One in eight Welsh farmers say they could quit farming if the government designates the whole of Wales as a nitrate-vulnerable zone (NVZ) in 2017.
The strong opposition to the plans was revealed in an NFU Cymru survey of farmers, which found 13% would consider leaving the industry if the “whole-territory” approach to NVZs is adopted.
Nearly three-quarters of farmers surveyed (73%) said they did not have sufficient slurry storage on their farm to meet the proposed NVZ requirements.
And on average it would cost nearly £80,000 for Welsh farmers to upgrade their slurry storage facilities to achieve NVZ slurry storage compliance.

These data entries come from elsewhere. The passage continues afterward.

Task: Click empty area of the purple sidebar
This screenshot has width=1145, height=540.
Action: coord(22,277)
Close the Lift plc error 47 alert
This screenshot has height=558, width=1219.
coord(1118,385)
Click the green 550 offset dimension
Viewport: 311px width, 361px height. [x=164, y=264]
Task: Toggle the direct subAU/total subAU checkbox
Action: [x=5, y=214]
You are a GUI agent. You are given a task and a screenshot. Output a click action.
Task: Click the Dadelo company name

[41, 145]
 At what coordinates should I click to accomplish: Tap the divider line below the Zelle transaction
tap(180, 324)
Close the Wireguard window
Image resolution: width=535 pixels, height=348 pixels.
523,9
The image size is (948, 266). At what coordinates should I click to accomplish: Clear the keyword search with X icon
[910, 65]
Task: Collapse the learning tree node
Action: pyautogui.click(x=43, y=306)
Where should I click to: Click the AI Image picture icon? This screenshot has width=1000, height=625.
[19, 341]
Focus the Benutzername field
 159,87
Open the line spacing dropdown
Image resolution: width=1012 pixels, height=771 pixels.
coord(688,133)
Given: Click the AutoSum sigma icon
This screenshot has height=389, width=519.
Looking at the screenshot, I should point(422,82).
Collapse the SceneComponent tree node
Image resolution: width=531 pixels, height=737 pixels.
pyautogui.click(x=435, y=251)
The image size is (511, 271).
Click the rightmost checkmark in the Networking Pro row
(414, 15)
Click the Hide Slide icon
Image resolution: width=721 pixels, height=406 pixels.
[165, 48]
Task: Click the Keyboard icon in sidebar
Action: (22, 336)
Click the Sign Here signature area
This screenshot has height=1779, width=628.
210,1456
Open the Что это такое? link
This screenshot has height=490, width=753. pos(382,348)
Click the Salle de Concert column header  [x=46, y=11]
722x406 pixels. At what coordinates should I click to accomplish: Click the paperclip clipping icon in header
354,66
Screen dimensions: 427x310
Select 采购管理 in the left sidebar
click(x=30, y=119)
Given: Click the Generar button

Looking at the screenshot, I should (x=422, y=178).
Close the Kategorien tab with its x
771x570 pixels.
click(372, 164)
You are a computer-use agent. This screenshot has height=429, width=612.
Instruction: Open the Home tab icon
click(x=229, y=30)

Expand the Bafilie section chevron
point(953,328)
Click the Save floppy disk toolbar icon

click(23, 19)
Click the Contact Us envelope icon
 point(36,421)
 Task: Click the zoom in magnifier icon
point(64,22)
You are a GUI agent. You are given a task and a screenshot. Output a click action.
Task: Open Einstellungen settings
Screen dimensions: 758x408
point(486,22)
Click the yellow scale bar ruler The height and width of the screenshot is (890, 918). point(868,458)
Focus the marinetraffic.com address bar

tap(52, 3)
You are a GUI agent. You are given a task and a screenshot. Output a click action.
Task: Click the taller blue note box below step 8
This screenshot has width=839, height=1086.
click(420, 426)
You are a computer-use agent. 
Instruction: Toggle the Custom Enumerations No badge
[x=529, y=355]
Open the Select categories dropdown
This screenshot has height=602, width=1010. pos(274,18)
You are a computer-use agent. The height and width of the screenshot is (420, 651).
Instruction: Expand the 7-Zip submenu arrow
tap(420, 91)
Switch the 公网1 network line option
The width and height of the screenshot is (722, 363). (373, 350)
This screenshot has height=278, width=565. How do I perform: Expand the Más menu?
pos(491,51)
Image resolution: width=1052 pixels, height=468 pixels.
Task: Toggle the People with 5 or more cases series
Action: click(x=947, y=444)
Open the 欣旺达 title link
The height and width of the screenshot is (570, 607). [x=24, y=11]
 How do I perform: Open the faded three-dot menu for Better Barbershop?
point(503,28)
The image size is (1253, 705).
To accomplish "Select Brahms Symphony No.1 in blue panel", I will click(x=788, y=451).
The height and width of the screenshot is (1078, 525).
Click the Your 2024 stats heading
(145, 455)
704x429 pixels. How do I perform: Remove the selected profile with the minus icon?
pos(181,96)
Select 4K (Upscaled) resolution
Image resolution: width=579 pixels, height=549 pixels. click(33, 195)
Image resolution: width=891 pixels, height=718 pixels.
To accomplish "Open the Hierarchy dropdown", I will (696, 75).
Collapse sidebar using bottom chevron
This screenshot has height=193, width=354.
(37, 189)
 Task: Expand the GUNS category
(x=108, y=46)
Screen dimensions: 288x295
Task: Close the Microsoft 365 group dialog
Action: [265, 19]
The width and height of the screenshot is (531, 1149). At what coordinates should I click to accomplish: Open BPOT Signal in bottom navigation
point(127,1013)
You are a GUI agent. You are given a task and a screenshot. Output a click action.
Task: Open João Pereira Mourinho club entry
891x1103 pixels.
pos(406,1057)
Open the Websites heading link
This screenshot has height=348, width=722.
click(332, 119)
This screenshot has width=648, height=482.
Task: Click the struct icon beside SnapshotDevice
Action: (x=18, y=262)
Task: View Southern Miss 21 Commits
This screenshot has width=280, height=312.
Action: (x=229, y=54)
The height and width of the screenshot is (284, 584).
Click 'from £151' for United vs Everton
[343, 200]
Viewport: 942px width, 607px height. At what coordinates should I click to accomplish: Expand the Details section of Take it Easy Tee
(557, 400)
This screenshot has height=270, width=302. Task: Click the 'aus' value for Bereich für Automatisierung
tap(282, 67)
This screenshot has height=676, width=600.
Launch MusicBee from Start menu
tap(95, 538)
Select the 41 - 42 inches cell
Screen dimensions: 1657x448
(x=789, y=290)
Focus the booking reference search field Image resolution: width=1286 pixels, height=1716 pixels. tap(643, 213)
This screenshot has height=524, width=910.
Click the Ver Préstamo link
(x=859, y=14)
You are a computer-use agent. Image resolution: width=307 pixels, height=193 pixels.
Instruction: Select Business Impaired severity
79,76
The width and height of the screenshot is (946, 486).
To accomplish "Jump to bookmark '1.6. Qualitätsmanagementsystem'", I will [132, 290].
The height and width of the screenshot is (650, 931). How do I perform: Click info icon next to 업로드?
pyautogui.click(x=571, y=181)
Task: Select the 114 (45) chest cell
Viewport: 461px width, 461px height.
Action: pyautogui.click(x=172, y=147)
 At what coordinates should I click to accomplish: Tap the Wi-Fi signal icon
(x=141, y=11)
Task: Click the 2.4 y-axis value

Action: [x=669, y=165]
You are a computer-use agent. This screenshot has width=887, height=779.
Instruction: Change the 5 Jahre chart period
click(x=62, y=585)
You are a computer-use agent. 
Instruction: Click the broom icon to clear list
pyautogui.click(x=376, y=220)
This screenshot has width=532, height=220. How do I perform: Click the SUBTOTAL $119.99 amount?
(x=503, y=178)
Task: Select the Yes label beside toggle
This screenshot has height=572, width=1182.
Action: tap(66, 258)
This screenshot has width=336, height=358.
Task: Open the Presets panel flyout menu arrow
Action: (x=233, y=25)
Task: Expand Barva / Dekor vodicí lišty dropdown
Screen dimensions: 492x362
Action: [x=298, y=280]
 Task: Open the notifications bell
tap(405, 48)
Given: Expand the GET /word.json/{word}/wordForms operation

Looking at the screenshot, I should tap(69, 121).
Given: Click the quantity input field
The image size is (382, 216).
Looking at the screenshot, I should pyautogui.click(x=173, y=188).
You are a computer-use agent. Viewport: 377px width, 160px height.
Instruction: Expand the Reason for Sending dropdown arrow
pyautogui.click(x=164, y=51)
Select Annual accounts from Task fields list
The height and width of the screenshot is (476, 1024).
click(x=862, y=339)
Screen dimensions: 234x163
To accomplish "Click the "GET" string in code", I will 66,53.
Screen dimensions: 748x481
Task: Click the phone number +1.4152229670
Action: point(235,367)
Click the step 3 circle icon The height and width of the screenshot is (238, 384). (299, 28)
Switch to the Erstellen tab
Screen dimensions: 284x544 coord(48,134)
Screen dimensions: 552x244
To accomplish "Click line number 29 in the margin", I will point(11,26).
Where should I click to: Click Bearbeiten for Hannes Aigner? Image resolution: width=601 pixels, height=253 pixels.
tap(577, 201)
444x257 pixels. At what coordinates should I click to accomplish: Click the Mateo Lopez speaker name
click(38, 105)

Nearly 300 farmers from across Wales were surveyed about the costs and effects NVZ designation plans could have on their farm businesses and the wider rural community.
Farm leaders from NFU Cymru held a briefing with assembly members (AMs) and researchers at Ty Hywel in Cardiff Bay on Wednesday (14 December) to share farmers’ concerns about the NVZ proposals.
NFU Cymru president Stephen James said: “NFU Cymru is strongly opposed to the consultation proposals as the costs associated with the implementation vastly outweigh any benefits to water quality.
“The rules will reduce a farmer’s ability to make decisions based on their own knowledge of the land and the weather, leading to a ‘farming by calendar’ approach rather than assessing the conditions on the ground.”
Mr James added: “Farmers play an important role in environment management and we want to help improve water quality – our survey shows 75% of those questioned would consider a voluntary approach to managing nitrate levels – but the fact remains these plans will be extremely damaging to the industry.”
Welsh government nitrate-vulnerable zone consultation
- Two possibilities – increase the area of nitrate-vulnerable zones (NVZ) from 2.4% to 8%, or make all of Wales an NVZ
- Closing date is 23 December
- An announcement is likely in early 2017 on the new rules
- New regulations would be rolled out in 2017
Mr James described the proposals as “overly prescriptive and unworkable”, saying they would have a “catastrophic effect on the farming industry and wider rural economy, as well as unintended consequences for the environment”.
The effects of designating the whole of Pembrokeshire as an NVZ could be enormous, NFU Cymru said. It estimates the proposals covering Milford Inner Waterway could hit 50% of Wales’ potato production and 25% of the country’s dairy production.
The Welsh government’s consultation on NVZs (PDF) closes in nine days, on 23 December.